Sharaf

Zustände sind das!

Dieser Film von Samir Nasr nach dem Roman von Sonallah Ibrahim ist weit mehr als nur die Schilderung der Zustände in einem arabischen Knast, wie er anfänglich den Eindruck erwecken mag. Er ist kein Knastploitation-Movie, der sich an den (erotischen) Zwangssituationen im Knast aufgeilt.

Es ist ein Fim, der sich überraschenderweise zu einer Fundamentalkritik an den arabischen Gesellschaften und ihren selbstverschuldeten Unmüdigkeiten entwickelt.

Möglicherweise ist konkret die palästinensische Gesellschaft gemeint; Hinweis sind einige Kriegs- und Aufstandsdaten seit 1947. Eine der zentralen Szenen im Film lässt darauf schließen, dass weit mehr gemeint ist.

Die arabische Revolution war nirgends erfolgreich, vielleicht etwas in Tunesien. Aber sonst ist die arabische Welt überwiegend geprägt von diktatorischen und unterdrückerischen Strukturen, die mit Demokratie in unserem Sinne wenig gemein haben.

Hauptfigur Sharaf (Ahmed Al Munirawi), ein junger Mann mit Bildung und Manieren, wird in den Knast eingeliefert. Im Film heißt es ausdrücklich, dass es sich um eine fiktionale Geschichte handelt.

Die Uniformen der Beamten sind vielleicht so etwas wie prototypisch arabische Uniformen. Sharaf wird umstandlos gefoltert. Er hat jemanden umgebracht, der ihm zudringlich wurde. Seine Frau und seine Freundin besuchen ihn ab und an. Der Anwalt, der von ihnen versprochen wird und der für einen Prozess unabdingbar wäre, taucht nie auf, das hat eine Parallele mit Warten auf Godot, immer versprochen und nie gekommen.

Im Knast gibt es zwei Gesellschaften, die feinere, die wird „die Königliche“ genannt. Hier genießen die Knastis Privilegien, die sie bezahlen müssen; dass die Korruption grassiert, ist normal, das ist so selbstverständlich wie dass das Wort arabisch mit „A“ anfängt.

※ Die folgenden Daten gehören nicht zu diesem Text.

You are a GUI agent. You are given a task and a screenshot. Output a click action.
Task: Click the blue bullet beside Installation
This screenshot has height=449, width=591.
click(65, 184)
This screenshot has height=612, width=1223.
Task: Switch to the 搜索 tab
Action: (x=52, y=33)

Kurz nur schildert der Film die dreckigen Verhältnisse in der zweiten Klasse. Sharaf kommt dank einem Mentor, den er Pascha nennt, in die königliche Abteilung. Er freundet sich an mit Dr. Ramzy (Fadi Abi Samra). Das ist ein reflektierter Mensch, der als Forscher Sauereien in der Pharmaindustrie auf die Spur gekommen ist. Er ist der Kopf hinter dem Puppentheater, was die Gefangenen zur Siegesfeier aufführen dürfen und was der arabischen Welt einen satirischen Spiegel vorhält; was bei den anwesenden, uniformierten Funktionären nicht gut ankommt.

Ramzy kassiert Einzelhaft. Hier wird er in einer endlosen Suada, oft nur auf der Tonspur zu hören, das ganze Elend der arabischen Gesellschaften auf den Punkt bringen. Derweil ist der neue Gefangene Salem (Ibrahim Salah) bei den Königlichen eingezogen. Zu ihm entwickelt Sharaf eine ganz eigene Art von Freundschaft.